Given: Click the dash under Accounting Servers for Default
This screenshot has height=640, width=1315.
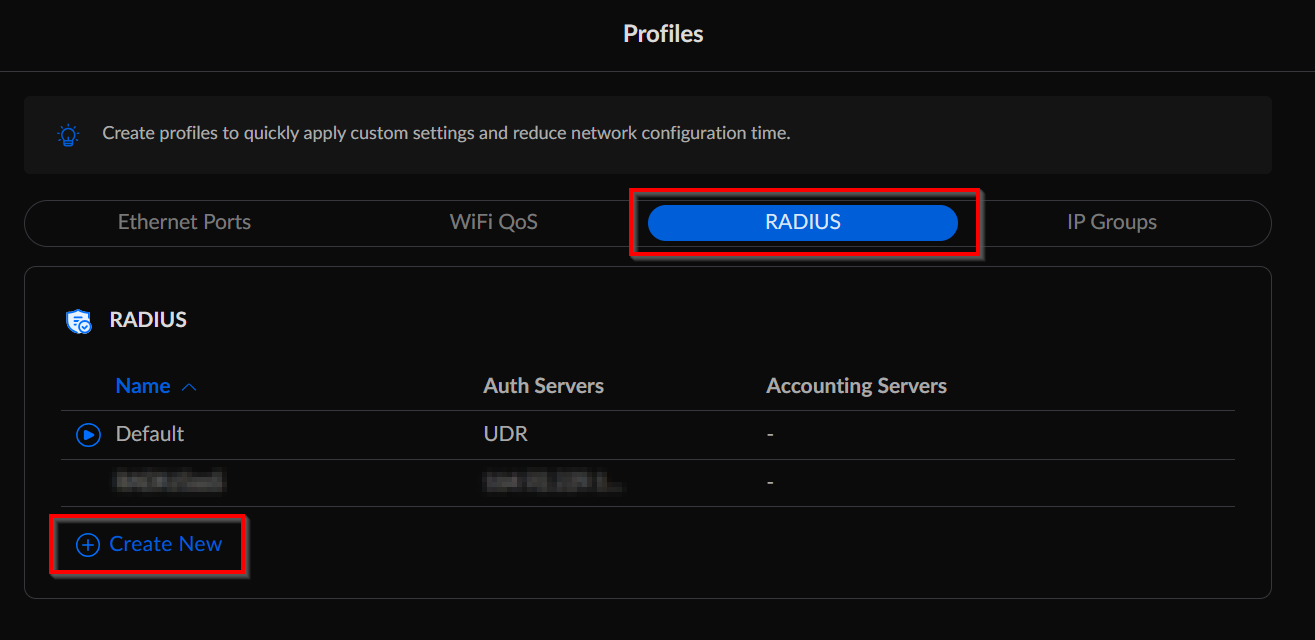Looking at the screenshot, I should coord(769,434).
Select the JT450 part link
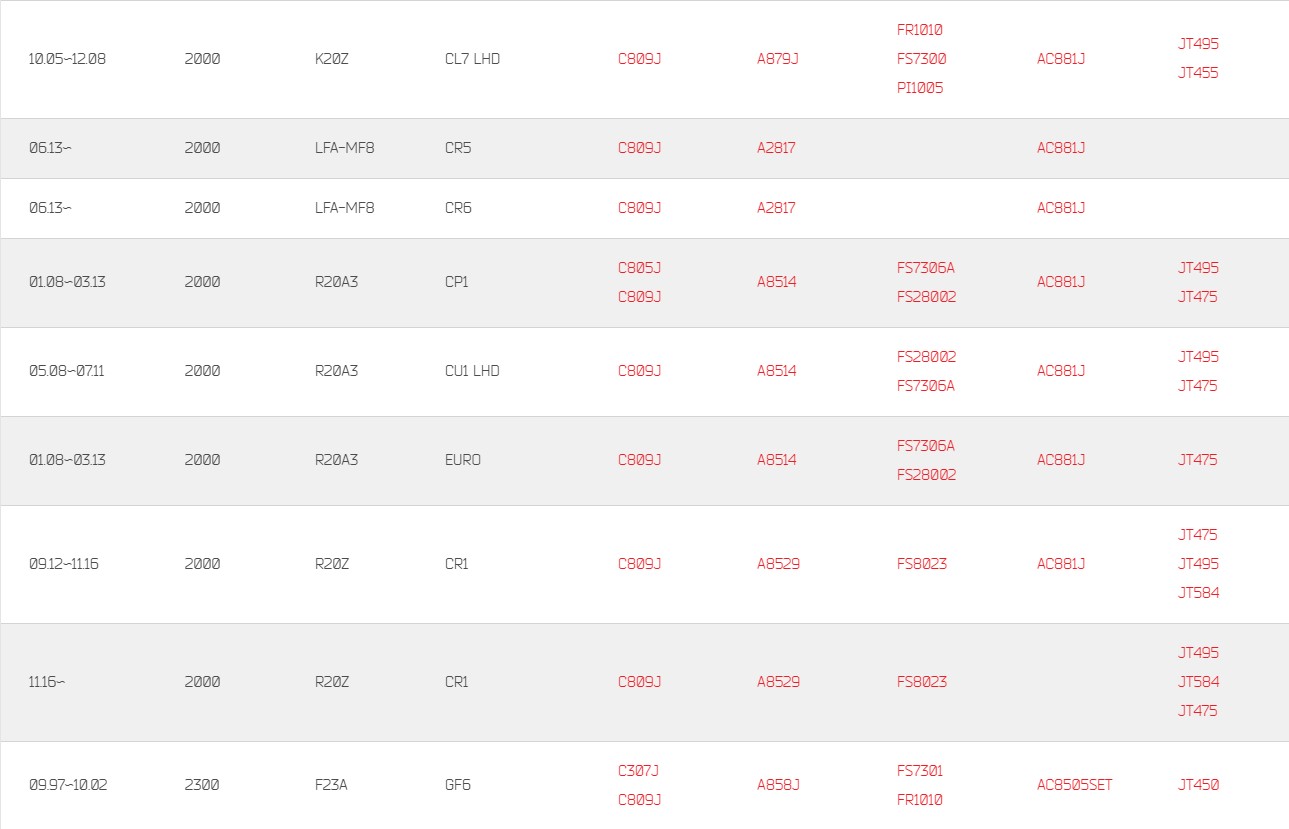This screenshot has height=829, width=1289. [1198, 785]
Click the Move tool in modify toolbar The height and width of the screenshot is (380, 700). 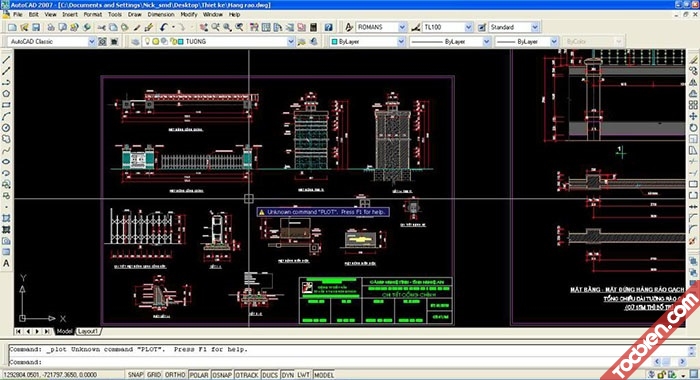693,116
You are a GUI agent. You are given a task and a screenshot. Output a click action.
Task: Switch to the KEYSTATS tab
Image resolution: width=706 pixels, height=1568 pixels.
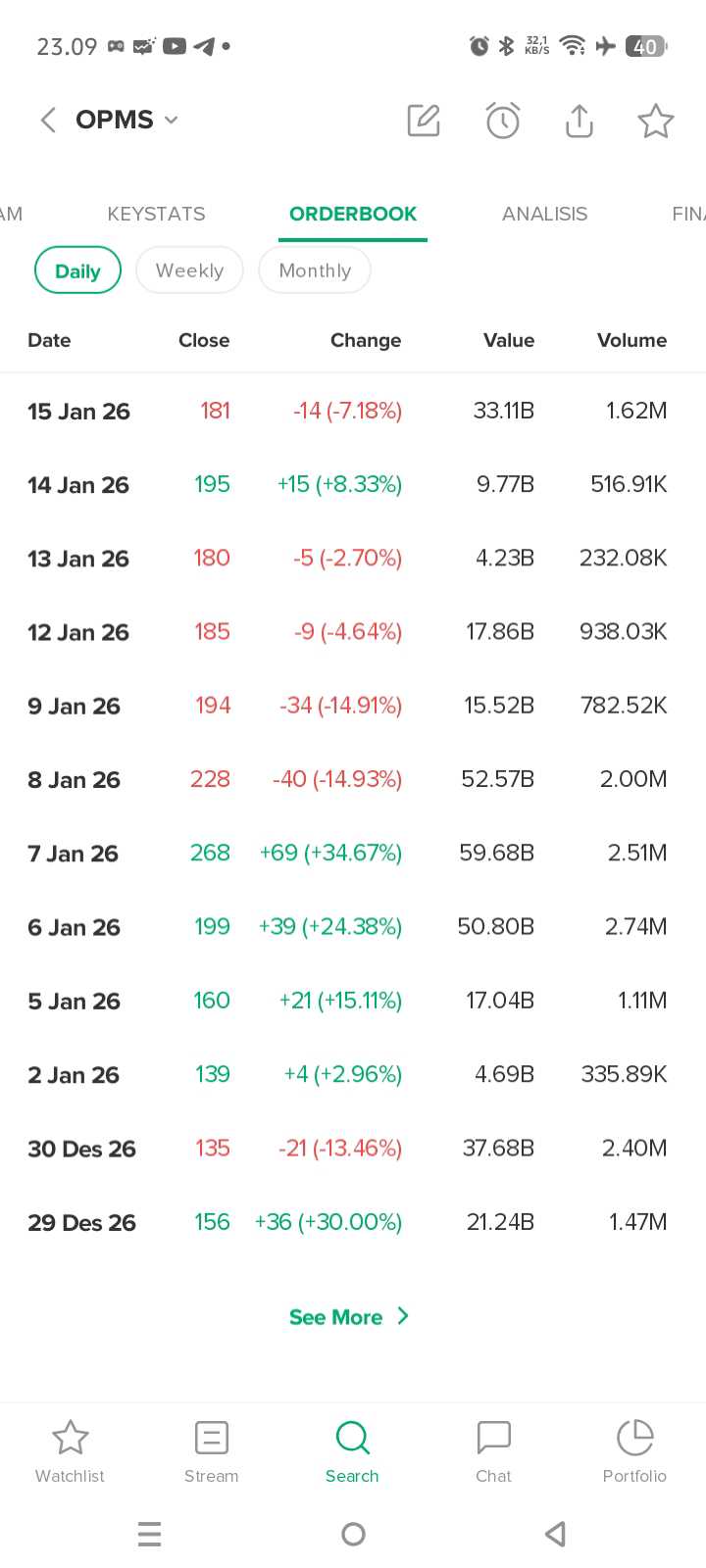[x=156, y=214]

....

◆ Consigne
Reprenez les données de la ligne contenant « You are a GUI » jusqu'à la fin, toutes deux incluses, en augmentant de 128 chaque coordonnée des réponses, sans toucher au reste du texte et sans reproduire les images.

◆ Corrigé
You are a GUI agent. You are given a task and a screenshot. Output a click action.
Task: Switch to the KEYSTATS tab
Image resolution: width=706 pixels, height=1568 pixels.
[x=284, y=342]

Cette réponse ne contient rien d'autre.